His assiduity in listening to his readers reveals a sense of respect for human intelligence far from any elitist and meta- disciplinary claim. There are situations, he writes in ‘Lector in fabula’, where the “reader, by identifying deep structures, highlights something that the author could not mean to say and that yet the text seems to exhibit with absolute clarity” (p. 230) [75]. Moreover, he confides to the French television that “we always discover through our readers aspects of the book that we did not know” [76]. In an interview at Yale University, he further says: “The text is sometimes smarter than its author; saying things you had not considered” [53].

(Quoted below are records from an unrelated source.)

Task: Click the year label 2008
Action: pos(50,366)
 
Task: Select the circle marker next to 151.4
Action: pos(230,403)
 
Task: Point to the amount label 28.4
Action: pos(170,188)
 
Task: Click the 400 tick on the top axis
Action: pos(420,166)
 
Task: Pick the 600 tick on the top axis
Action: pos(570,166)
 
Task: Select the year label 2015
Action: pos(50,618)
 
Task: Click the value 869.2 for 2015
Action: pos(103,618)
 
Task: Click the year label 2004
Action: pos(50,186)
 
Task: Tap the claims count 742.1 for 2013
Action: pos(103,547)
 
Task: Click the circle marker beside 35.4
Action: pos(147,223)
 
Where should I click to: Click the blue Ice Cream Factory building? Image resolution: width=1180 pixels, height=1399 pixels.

His theory of reader cooperation rejects recourse to the author’s intention as the sole criterion determining the validity of an interpretation and makes the reader an essential part of the signifying process [77]. His book The Open Work [78] emphasizes the role of the reader as an extension of the writer’s book. A book does not exist without a reader who represents things based on the signs given to him by the writer about his experience. In this sense, the representation from the books is different for each reader. Moreover, he explains, words take on different meanings over time. New interpretations inevitably end up in books and each generation reads literary works differently [79]. In addition, he warns against over-interpretation: this attitude by which the reader inscribes his personal positions in a text, ultimately causing him to no longer read the actual text, but his very own self instead [60].

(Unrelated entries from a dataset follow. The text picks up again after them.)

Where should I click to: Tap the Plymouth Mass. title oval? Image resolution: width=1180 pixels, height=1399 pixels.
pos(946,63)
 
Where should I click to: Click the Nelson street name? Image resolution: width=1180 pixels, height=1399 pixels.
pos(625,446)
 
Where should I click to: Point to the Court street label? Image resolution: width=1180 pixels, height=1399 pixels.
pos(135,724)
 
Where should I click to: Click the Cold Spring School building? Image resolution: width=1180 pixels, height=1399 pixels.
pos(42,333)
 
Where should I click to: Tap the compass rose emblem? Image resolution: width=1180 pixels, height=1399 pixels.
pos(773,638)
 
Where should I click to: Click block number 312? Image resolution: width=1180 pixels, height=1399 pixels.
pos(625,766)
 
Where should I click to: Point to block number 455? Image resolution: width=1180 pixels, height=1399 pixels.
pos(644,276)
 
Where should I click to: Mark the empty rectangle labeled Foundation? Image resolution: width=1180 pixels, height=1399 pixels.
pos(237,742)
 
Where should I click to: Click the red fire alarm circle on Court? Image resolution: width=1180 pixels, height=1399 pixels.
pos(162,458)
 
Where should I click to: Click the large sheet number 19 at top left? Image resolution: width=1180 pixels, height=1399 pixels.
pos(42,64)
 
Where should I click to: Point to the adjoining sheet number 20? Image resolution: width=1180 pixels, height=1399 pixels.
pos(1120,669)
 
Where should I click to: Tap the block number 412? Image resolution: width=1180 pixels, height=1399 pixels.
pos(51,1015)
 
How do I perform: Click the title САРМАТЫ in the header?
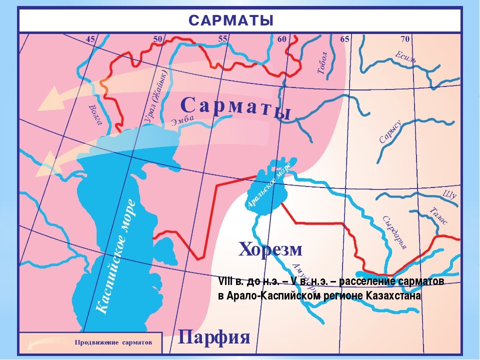[231, 20]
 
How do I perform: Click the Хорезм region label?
[270, 248]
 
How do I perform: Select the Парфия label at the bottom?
[214, 337]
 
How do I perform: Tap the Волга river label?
[94, 114]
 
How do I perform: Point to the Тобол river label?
[322, 62]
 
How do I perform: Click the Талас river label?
[439, 216]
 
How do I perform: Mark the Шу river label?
[450, 194]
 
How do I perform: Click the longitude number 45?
[90, 39]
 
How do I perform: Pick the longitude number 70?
[404, 39]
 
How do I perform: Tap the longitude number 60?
[282, 39]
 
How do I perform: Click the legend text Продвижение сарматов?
[112, 342]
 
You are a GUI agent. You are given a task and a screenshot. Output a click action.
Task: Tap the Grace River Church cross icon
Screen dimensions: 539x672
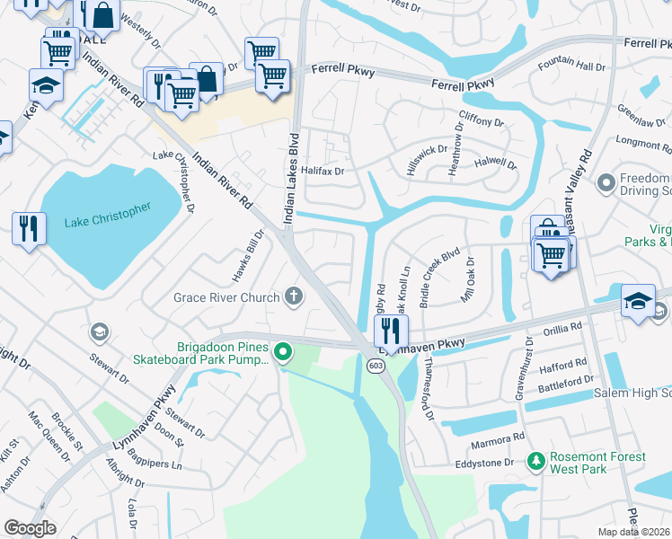293,296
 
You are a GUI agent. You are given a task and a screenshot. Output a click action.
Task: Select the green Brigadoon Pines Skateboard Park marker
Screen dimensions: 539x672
283,351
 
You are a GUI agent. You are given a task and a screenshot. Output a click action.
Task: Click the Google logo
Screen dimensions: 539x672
31,527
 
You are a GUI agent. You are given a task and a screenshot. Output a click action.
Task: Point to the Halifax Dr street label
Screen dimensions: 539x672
323,170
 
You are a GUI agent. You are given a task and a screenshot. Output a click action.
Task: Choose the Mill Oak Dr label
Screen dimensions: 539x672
467,278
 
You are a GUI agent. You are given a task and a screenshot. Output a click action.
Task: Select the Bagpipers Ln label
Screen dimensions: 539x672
158,465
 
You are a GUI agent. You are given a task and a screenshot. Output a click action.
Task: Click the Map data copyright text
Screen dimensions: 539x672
634,532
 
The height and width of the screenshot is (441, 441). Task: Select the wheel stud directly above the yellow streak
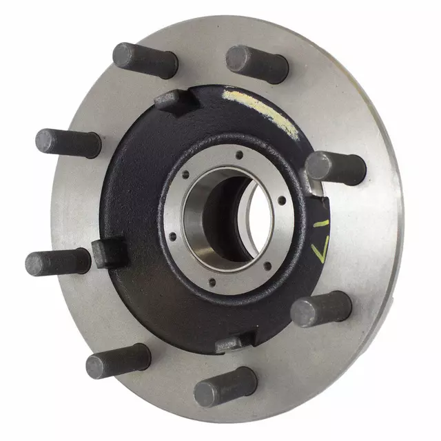(x=258, y=64)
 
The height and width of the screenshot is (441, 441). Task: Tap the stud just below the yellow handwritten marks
(x=321, y=308)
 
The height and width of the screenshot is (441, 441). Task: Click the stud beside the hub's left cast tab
(x=58, y=262)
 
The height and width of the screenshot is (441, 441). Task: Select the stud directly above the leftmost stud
(x=68, y=143)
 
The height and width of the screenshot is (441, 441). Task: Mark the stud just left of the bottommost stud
(x=118, y=360)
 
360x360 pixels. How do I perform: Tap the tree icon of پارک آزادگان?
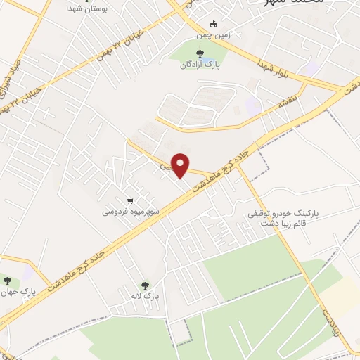[199, 53]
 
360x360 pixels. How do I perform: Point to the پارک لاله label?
[146, 297]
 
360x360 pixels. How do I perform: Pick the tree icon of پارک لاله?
[146, 285]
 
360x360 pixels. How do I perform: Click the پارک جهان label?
[17, 290]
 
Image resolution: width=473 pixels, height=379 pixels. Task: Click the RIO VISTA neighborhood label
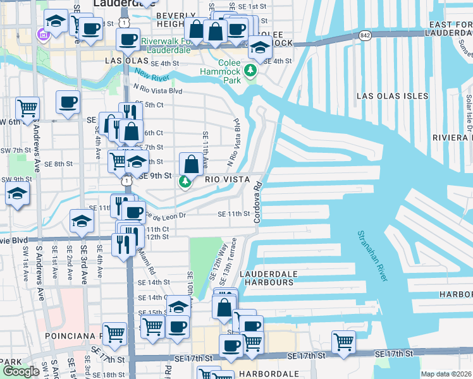(x=231, y=179)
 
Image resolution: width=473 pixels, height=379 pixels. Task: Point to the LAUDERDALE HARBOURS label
(x=267, y=278)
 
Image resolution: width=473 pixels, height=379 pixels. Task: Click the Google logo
(x=22, y=371)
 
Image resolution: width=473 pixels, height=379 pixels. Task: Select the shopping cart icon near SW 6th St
(x=27, y=109)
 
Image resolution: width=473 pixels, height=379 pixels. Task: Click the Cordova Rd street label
(x=257, y=202)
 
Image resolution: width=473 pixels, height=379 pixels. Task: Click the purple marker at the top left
(x=44, y=32)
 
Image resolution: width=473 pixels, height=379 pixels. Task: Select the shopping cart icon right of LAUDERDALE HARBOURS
(x=343, y=342)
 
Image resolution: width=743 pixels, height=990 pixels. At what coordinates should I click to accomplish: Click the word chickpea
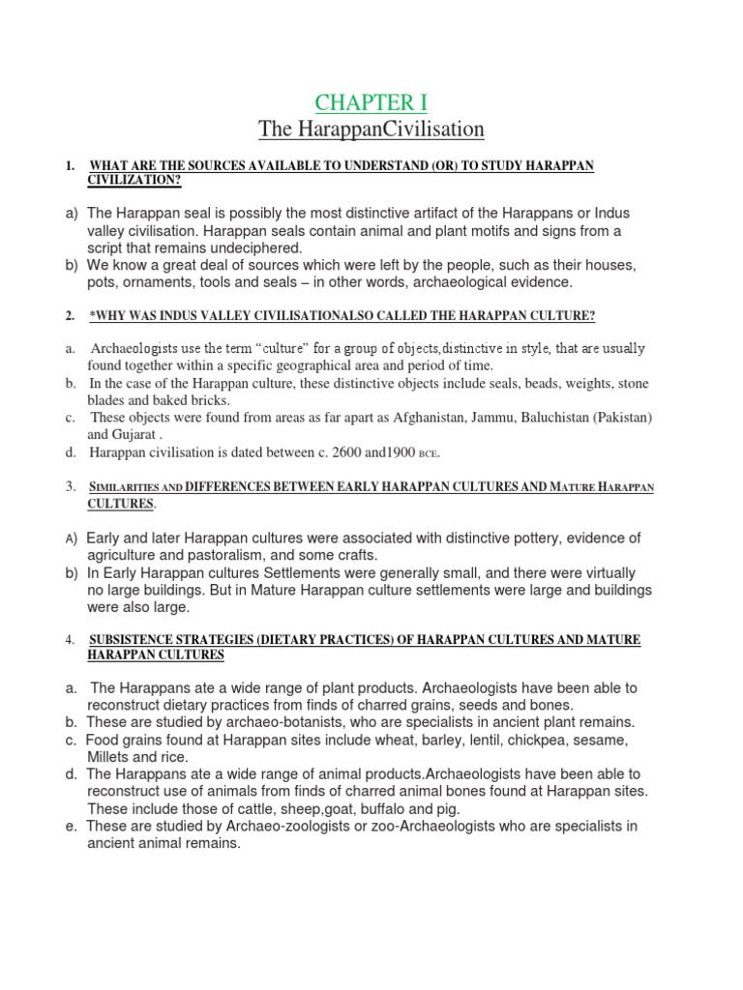[x=513, y=740]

Through his novels, Eco fought to give mass culture its due recognition. He never associated it with stupidity— always betting on the intelligence of his readers—and refused to take them for people who lacked judgment, reflection, reasoning, and understanding. He was not wrong, since his simplest novel The Mysterious Flame of Queen Loana had the least success. To the question: “What did you want to create through the novel Number Zero?” his reply was: “Forcing to think and reflect” [80]. According to him, only journalists and publishers think that a difficult book cannot attract public attention. “People are tired of easy things,” he concluded [81]. And in another interview: “People have had enough of simple things. They want to be challenged” [63].

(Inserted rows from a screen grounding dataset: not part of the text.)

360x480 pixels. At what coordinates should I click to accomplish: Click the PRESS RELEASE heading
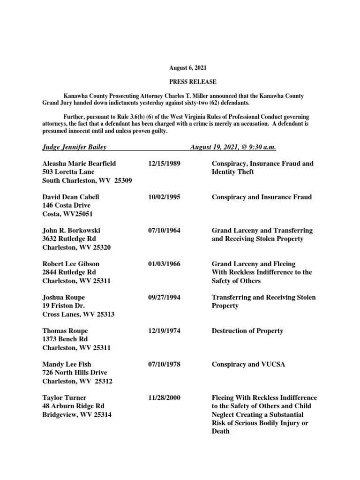coord(193,82)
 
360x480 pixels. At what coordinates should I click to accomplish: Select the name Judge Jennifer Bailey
coord(75,147)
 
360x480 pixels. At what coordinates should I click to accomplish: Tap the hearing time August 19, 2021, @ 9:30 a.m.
coord(233,147)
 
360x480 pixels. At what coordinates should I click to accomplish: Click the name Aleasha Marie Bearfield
coord(79,164)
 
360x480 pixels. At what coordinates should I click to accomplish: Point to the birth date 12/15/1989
coord(164,164)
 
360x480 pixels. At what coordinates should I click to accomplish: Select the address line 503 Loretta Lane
coord(68,172)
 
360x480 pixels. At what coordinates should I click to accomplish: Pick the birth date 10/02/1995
coord(164,197)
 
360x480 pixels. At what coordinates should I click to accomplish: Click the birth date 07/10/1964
coord(164,231)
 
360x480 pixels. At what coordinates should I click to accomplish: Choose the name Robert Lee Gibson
coord(71,264)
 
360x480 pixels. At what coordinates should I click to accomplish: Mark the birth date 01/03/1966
coord(164,264)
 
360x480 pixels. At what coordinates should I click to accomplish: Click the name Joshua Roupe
coord(64,297)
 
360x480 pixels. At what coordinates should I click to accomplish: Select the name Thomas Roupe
coord(65,330)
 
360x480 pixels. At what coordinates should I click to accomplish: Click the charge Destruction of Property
coord(247,330)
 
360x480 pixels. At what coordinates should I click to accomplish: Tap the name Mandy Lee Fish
coord(67,364)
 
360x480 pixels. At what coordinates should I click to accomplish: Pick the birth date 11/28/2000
coord(164,398)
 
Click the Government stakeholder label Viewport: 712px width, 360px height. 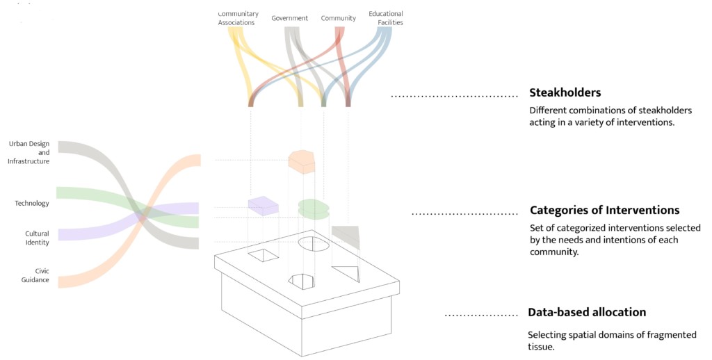289,18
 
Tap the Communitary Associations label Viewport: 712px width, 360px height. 236,18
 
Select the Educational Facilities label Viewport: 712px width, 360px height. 386,18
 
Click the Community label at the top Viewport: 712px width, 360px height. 338,18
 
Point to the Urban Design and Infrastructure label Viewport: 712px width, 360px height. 29,152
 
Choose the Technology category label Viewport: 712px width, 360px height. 32,204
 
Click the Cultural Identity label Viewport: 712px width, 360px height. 37,238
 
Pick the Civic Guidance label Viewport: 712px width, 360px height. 38,275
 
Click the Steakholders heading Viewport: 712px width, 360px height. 565,92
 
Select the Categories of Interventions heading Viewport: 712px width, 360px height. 604,210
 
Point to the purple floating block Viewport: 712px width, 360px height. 263,205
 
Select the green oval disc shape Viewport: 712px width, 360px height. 314,208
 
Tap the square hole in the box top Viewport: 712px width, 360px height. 264,255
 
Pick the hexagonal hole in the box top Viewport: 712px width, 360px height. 302,281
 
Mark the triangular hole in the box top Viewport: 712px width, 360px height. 348,272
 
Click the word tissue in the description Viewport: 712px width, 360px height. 541,347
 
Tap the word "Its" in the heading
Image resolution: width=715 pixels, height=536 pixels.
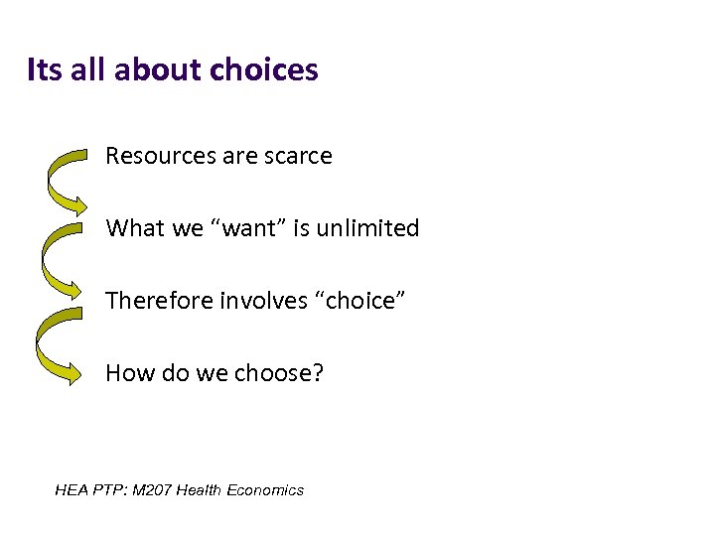pyautogui.click(x=44, y=70)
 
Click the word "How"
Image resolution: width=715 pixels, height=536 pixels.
pyautogui.click(x=126, y=373)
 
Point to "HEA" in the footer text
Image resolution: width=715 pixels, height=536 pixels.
pyautogui.click(x=72, y=489)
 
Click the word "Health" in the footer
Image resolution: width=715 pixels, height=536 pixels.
pyautogui.click(x=199, y=489)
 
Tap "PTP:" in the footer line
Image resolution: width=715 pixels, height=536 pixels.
pyautogui.click(x=107, y=489)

With his disappearance, humanity loses a fine observer of the news, an intelligent commentator of the contemporary world. According to his long-time friend Jean-Claude Carrière with whom he wrote This is Not the End of the Book [82], “he was very much aware of the current political, economic and social affairs” [83]. More than the novelist with his variety of genres (crime, mystery, travel) or the academic who managed to combine scholarly research (down to the smallest detail) and mass culture, it is the man himself who we will miss, with his erudite and humorous style that makes sense only when one is tempted to see the facts. “Let your heart speak, question faces, do not listen to tongues,” he writes in The Name of the Rose (p. 68) [44]. This encourages the new generation of economists to problematize the relationship to the world through personal interpretation; to think the unsuspected possible beyond approaches that want to preserve only the regularities expressing fundamental traits, general laws, invariant principles, and higher tendencies. As Charles Péguy (p. 61) [84] said: “What is a thought that has no heart. And what is a heart that would not be illuminated in the sun of thought”.